All-Cause Mortality and Incidence of Major Adverse Cardiac Events in Sickle Cell Nephropathy: A Comparative Study

Background Sickle cell disease (SCD) is an autosomal recessive disease resulting in hemolytic anemia and recurrent vaso-occlusive events. Consequently, it can result in a broad range of functional and structural renal and cardiac alterations. Chronic kidney disease (CKD), in SCD, is associated with proteinuria, microalbuminuria, and hemoglobinuria. Cardiac complications in SCD include pulmonary hypertension, left ventricular diastolic heart disease, dysrhythmia, and sudden death. In patients with advancing age, cardio-renal dysfunction can have substantial effects on morbidity and mortality.

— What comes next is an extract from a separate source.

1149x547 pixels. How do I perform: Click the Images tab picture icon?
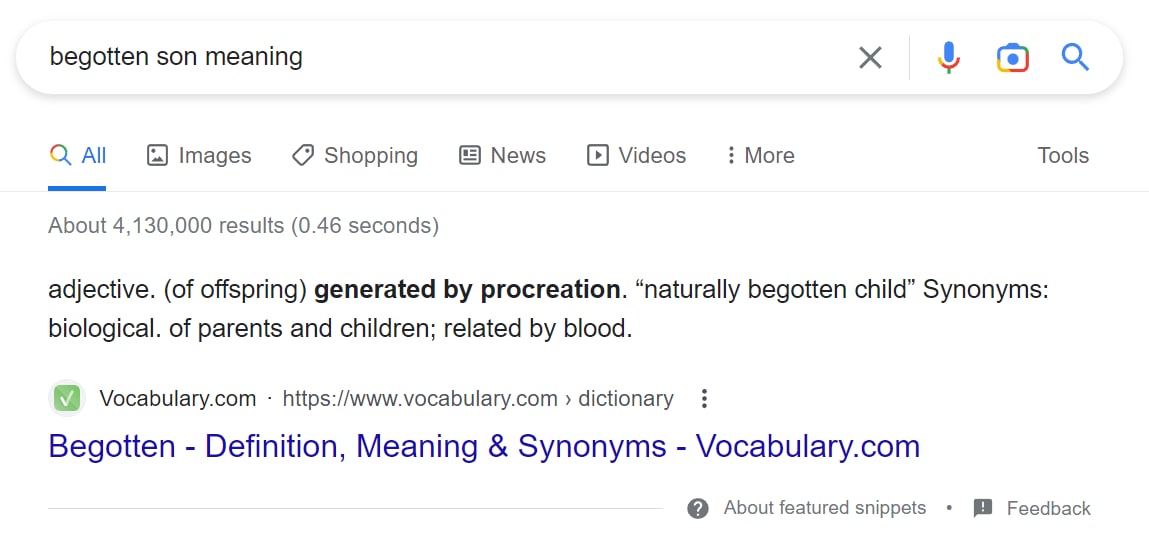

Our primary aim was to compare the incidence of major adverse cardiac events (MACE) and all-cause mortality in sickle cell nephropathy (SCN). Methods In this retrospective study, we used International Classification of Diseases (ICD)-10 codes to identify admissions in 2019 with a diagnosis of MACE with a prior diagnosis of SCD and/or SCN. Our search of the HCA Healthcare Enterprise Data Warehouse for adult patients >18 years yielded 6,693 patients with SCD, of which 658 patients (9.8%) had SCN. Primary endpoints were incidence of MACE and all-cause mortality. Patients with MACE encompassed those with nonfatal stroke, nonfatal myocardial infarction, and congestive heart failure (CHF) exacerbations. A secondary endpoint was length of stay (LOS). Logistic regression analysis was used for MACE and all-cause mortality. LOS was analyzed using multiple linear regression analysis. Results were considered statistically significant for analyses showing p <0.05. All outcomes were adjusted for demographic variables and comorbidities. Results Logistic regression, after adjustment for comorbidities, demonstrated that SCN patients had significantly higher odds of all-cause mortality (odds ratio [OR] 2.343, p = 0.035, 95% confidence interval [CI] 1.063-5.166) compared to patients without SCN. Compared to those without SCN, those with SCN did not have a higher odds of MACE (OR 1.281, p = 0.265, 95% CI 0.828-1.982). Linear regression for LOS did not reveal a significant association with SCN (p = 0.169, 95% CI 0.157-0.899). Conclusion Based on the analysis of 6,693 patients with SCD, SCN was associated with significantly higher odds of all-cause mortality. SCN was not associated with significantly higher odds of MACE or prolonged LOS.